O nó da gravata

Era fácil achar a alfaiataria do Lazinho. Só entrar na casa Otranto, ali na Barão de Jaguara, perto da igreja do Carmo, e perguntar ao seo João ou ao seo Sérgio Otranto, filhos do lendário Hamleto Otranto. Em meio a uma infinidade máquinas de escrever e de calcular, eles conheciam tudo naquele pedaço mágico de Campinas. “Está vendo aquele prédio ali, em cima do banco Ítalo-Belga? É o edifício Regina, ao lado do café. Vá de escada; é mais fácil. Quando a batuta do maestro Carlos Gomes aparecer na janelinha da escadaria, é naquele andar…”. Fácil, fácil. Lazinho e o Vitor, que fazia as calças, estavam sempre às ordens. Difícil era agüentar as brincadeiras dos dois: na hora de medir o “cavalo” das calças, eles davam um peteleco no devido lugar, que fazia o jovem freguês dobrar de dor. Aaai!

Não me lembro se em cima ou embaixo, ficava o Jair Barbuti, ourives de dez entre dez casais que começavam a namorar. Ele fazia alianças prateadas, como anéis de compromisso. No tempo da Jovem Guarda, cansou de montar anéis de “brucutu” para a meninada que surrupiava aqueles chuveirinhos que esguichavam água no pára-brisa dos fuscas. Novidade.

Campinas teve, e tem ainda, grandes alfaiates, os “reis da tesoura”, como Pashcoal Palermo, outro mestre do traje sob medida, ali na César Bierrenbach. Com ele, a roupa fica sempre melhor do que a encomenda. Também famoso pelo capricho, o Geraldo, ali na Rua José de Alencar. Ainda não fiz bodas de prata, mas os ternos do casamento que ele me fez vão durar, pelo menos, até as bodas de ouro. Se é que nós chegaremos lá.
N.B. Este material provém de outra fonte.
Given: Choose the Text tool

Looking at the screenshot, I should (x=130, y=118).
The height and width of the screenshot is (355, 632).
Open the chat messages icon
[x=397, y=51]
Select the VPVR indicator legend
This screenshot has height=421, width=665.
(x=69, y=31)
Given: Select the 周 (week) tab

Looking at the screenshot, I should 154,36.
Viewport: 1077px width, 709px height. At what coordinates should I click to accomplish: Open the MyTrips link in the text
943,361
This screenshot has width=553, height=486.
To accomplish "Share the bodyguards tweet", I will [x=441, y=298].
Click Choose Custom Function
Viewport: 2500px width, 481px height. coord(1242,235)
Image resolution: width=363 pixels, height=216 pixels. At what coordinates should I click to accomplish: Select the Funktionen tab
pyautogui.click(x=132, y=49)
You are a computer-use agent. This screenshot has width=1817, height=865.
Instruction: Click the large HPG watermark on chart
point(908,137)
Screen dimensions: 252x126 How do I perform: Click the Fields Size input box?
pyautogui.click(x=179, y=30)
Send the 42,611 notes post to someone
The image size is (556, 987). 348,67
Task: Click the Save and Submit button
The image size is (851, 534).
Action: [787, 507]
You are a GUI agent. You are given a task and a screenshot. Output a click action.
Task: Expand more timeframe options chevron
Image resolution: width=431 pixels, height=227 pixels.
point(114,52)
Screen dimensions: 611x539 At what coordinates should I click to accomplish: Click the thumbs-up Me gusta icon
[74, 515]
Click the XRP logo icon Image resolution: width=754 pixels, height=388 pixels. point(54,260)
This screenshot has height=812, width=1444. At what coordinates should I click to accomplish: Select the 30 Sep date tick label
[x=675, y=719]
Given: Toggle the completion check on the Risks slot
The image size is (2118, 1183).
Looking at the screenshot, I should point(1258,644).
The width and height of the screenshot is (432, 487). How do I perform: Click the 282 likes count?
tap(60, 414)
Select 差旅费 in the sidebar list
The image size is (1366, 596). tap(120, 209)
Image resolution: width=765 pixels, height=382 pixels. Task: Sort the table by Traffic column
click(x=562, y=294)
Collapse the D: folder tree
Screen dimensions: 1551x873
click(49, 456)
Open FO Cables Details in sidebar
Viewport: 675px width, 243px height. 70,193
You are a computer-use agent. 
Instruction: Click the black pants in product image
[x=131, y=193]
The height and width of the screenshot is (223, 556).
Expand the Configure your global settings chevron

A Galeria Trabulsi, também na Barão de Jaguara, era o reduto do Salvador Asta. Mais? A Regente Feijó, que homenageia um grande padre do Primeiro e do Segundo Império, abrigava boa parte dos alfaiates. Não sei o motivo, embora, tenho certeza, nenhum deles fizesse batinas. Será que ficava nessa mesma rua, o Lavorini, especialista em fardas para oficias do Exército? Ainda na Regente, havia os ateliês do Carlos Fiolo e do Moacyr Zullo. E do Jacobucci, um craque do estilo, com aluguel de trajes a rigor para formandos e “noivandos”.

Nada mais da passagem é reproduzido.